All of the data should be repeated exactly; pictures are not part of the copy.
(AVAILABLE DATA Opens)
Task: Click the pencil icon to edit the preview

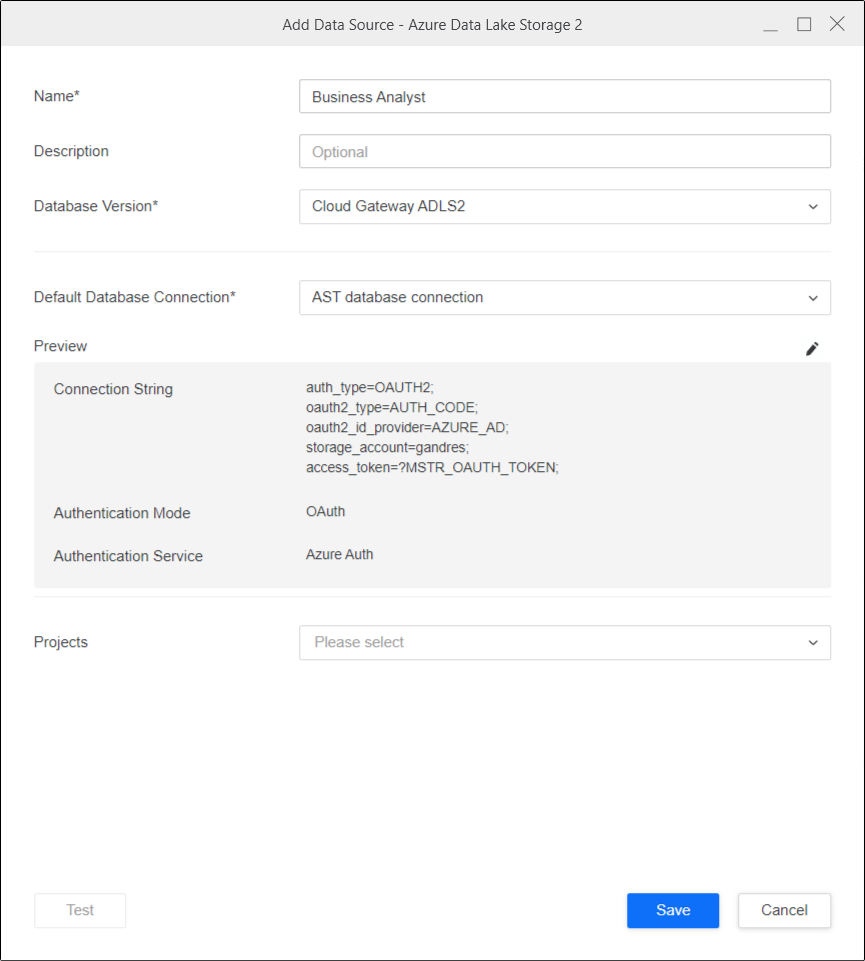Action: (812, 349)
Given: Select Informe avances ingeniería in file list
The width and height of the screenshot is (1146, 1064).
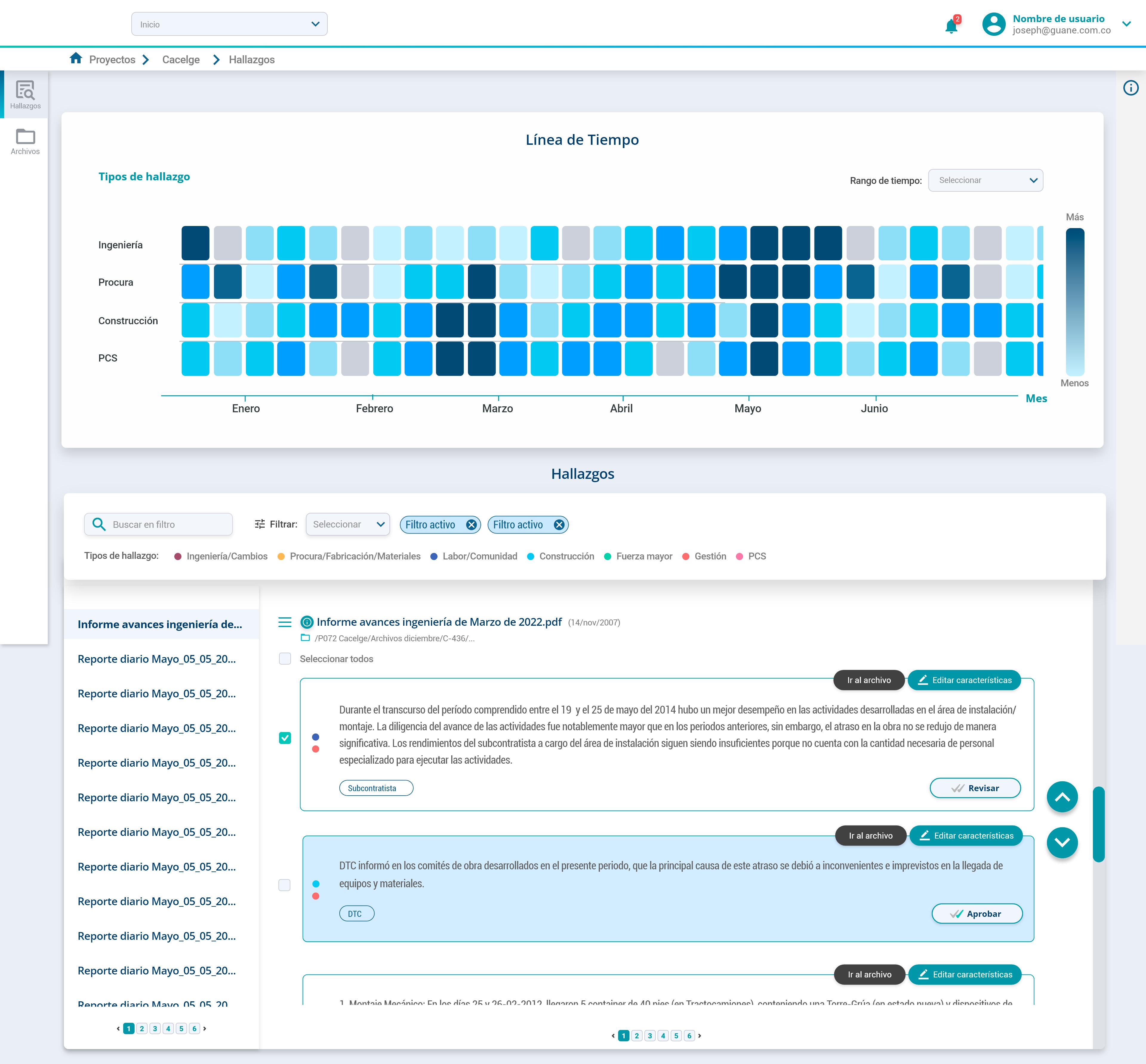Looking at the screenshot, I should click(160, 624).
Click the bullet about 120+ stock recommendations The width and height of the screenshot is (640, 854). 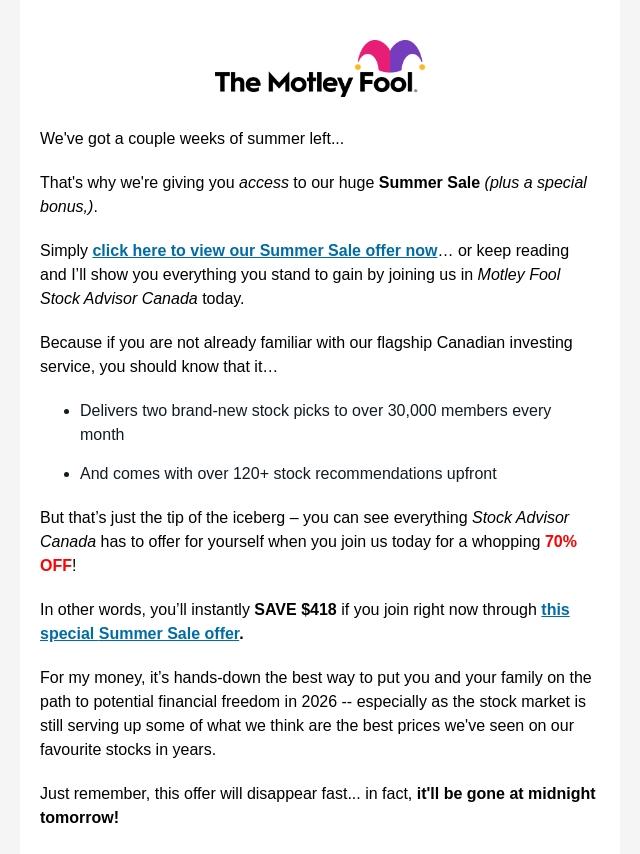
(AVAILABLE DATA Closes)
- TASK SOLUTION:
Task: Click the pencil icon to edit the preview

Action: (812, 349)
Given: Select Informe avances ingeniería in file list
The width and height of the screenshot is (1146, 1064).
Looking at the screenshot, I should click(160, 624).
Click the bullet about 120+ stock recommendations The width and height of the screenshot is (640, 854). 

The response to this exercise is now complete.